Justiça e misericórdia

Lc 9,51-56

 Estava chegando o tempo de Jesus ser levado para o céu. Então ele tomou a firme decisão de partir para Jerusalém e enviou mensageiros à sua frente. Estes puseram-se a caminho e entraram num povoado de samaritanos, a fim de preparar hospedagem para Jesus. Mas os samaritanos não o receberam, pois Jesus dava a impressão de que ia a Jerusalém. Vendo isso, os discípulos Tiago e João disseram: “Senhor, queres que mandemos descer fogo do céu para destruí-los?” Jesus, porém, voltou-se e repreendeu-os. E partiram para outro povoado.

 

Nem sempre é fácil para nós entendermos como Deus age. Os próprios discípulos tiveram que aprender que a sua indignação não podia ser o critério para a ação de Deus. Certamente a atitude dos samaritanos em relação a Jesus não foi a correta, e assim eles mesmos se privaram da graça que Deus lhes oferecia em seu Filho. Mas Jesus veio para chamar os pecadores e não para julgá-los (cf. Jo 3,17). Os discípulos tiveram que aprender essa lição repetidas vezes, assim como todos nós que seguimos o Senhor.

Mas onde está a justiça? Deus é misericordioso a ponto de ignorar tudo e até considerar que o pecado não é tão grave? Acaso não é tão necessário tentarmos levar uma vida pura com todas as nossas forças? Longe de nós ter tal concepção da misericórdia de Deus!

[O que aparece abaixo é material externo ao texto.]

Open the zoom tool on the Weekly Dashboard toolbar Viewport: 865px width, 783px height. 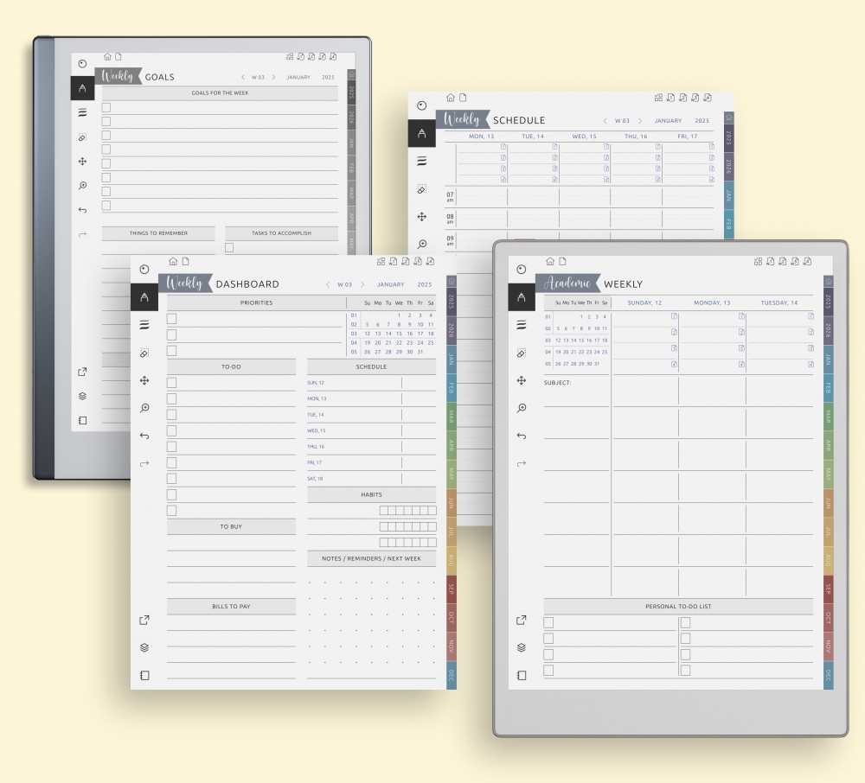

A justiça divina está sempre presente, agindo como uma bússola da vida verdadeira. O pecado não deixa de ser pecado e, como tal, traz consigo as respectivas consequências. O pecado nos separa de Deus, destrói os relacionamentos com outras pessoas e também conosco mesmos. Portanto poderíamos dizer que o pecado traz o julgamento em si mesmo, e, se permanecemos nele, é justo que sintamos as suas consequências em nossa vida. O quanto a vida é vazia e sem sentido quando não há um relacionamento consciente com Deus! Falta o essencial, que é acolher o amor paternal de Deus e sentir-se “em casa” nesse amor.

O próprio Deus é aquele que mais lamenta e sofre por causa do pecado, quando vê como o homem não consegue atingir o seu objetivo e está caminhando para a autodestruição. Por isso, Ele faz de tudo para salvar o homem. Se o Senhor permite que ele sinta as consequências de sua vida pecaminosa é com a intenção de que ele reconheça seu erro, se arrependa e se volte para Deus.

As exigências da justiça não foram abolidas, mas o próprio Deus as tomou sobre si na Paixão e Morte de Jesus, que se tornou pecado por nós (2 Cor 5,21). Se aceitamos esta oferta de graça indescritível, se respondemos com fé e iniciamos uma vida de conversão incessante, então já passamos pelo julgamento de Deus (Jo 3,18), de modo que podemos esperar por um futuro glorioso na eternidade.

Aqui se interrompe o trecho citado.